Saturday, November 6

On Goatheads

Right after I moved from Golden to Denver as I was searching for a good commute I had a major problem with tribulus terrestris or as it is more commonly known around these parts: goatheads. AKA puncture vine.



Before moving to Colorado I had very few flats. In fact, there was only one instance where a flat left me with no option but to walk my bike.

But as I sought a direct and efficient route to work I began getting flats. There was one day at work I arrived with a firm tire and mid-day a co-worker noticed I was flat.

He was also a cyclist and he indicated I probably had a goathead. He turned the bike over, ran his fingers along the tire and found one. He explained that until I got the goathead out of the tire that I would continue to get flats. Made sense.

The pinnacle of my goathead woes occured on a day when I was riding back to Denver from work and heard two firecracker-like pops within a few seconds of each other as my tubes were popped by the offending barbs.

I pulled over as both tires went flat only to discover seven goatheads between both wheels.

I learned to patch tubes. I tried getting a tire liner only to have it rub through my tire where it overlapped. I bought carbon tires for $35.00 each. I also altered my route.

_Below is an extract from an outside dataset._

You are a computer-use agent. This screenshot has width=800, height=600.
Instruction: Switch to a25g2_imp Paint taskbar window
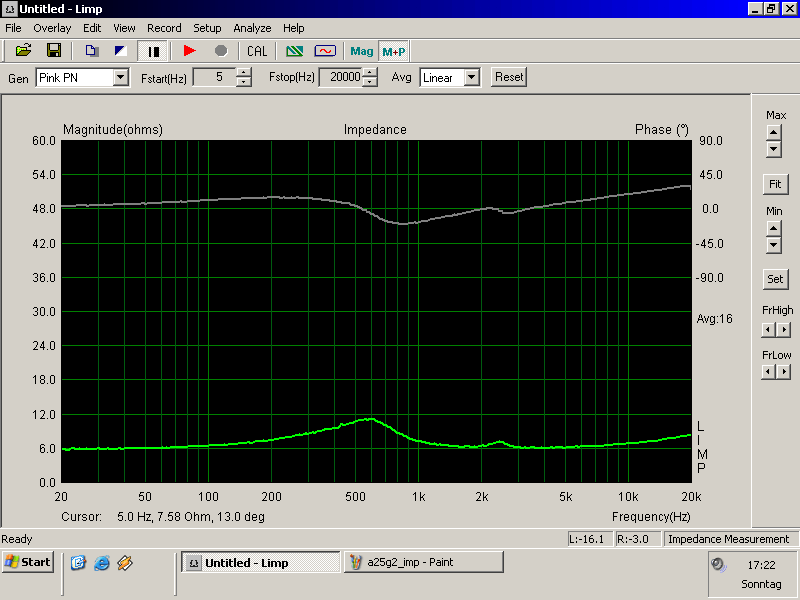(x=423, y=562)
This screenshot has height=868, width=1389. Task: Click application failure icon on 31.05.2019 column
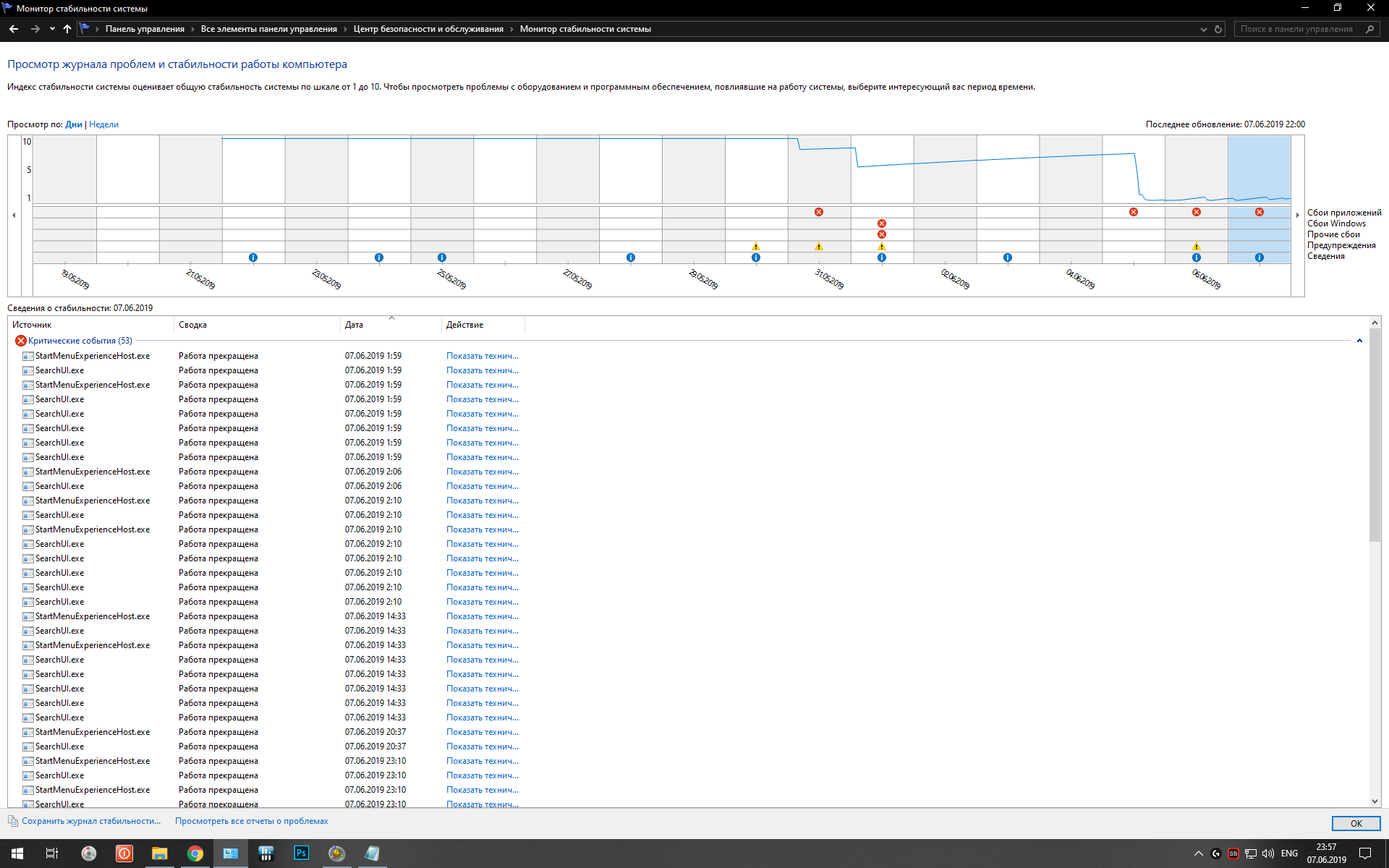[x=819, y=212]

My co-worker had explained that goatheads are like caltrops, with a spine always pointing up. They are tough and sharp enough to go through most bike tires.

He said to avoid tufts of vegetation poking through the pavement or concrete that could catch goatheads blown along the ground by the wind, to ride in the well traveled portion of the bike paths where most of the goatheads would have already been picked up and if I kept getting them on one route to change routes.

He also suggested that it is possible to pick one up, have it break off in the tire, but not puncture the tube. And then later as the tube naturally loses air or if you hit a bump hard the remainder of the thorn can be driven on into the tube.

I believe getting the carbon tires and altering my route were the right combination. I have had very few flats since. My goathead experiences are few and far between these days. I also try to keep an eye out for them before I get a flat. If I see one in the tire I know I'm going to need to pull it out and possibly fix a flat.

The other day after Mandy and I returned from our ride with Lily we had picked up a couple in one of the bike trailer tires. By the time we got back home from picking Boone up at school the tire was flat.

I went out this morning to fix the tire so we could go ride today and I had no trouble figuring out what had happened.







They are nasty little buggers and while I hate picking them up, I have gotten so good at avoiding them and fixing flats that finding one now is almost a novelty. I will admit I'd rather find them at home after a ride than during.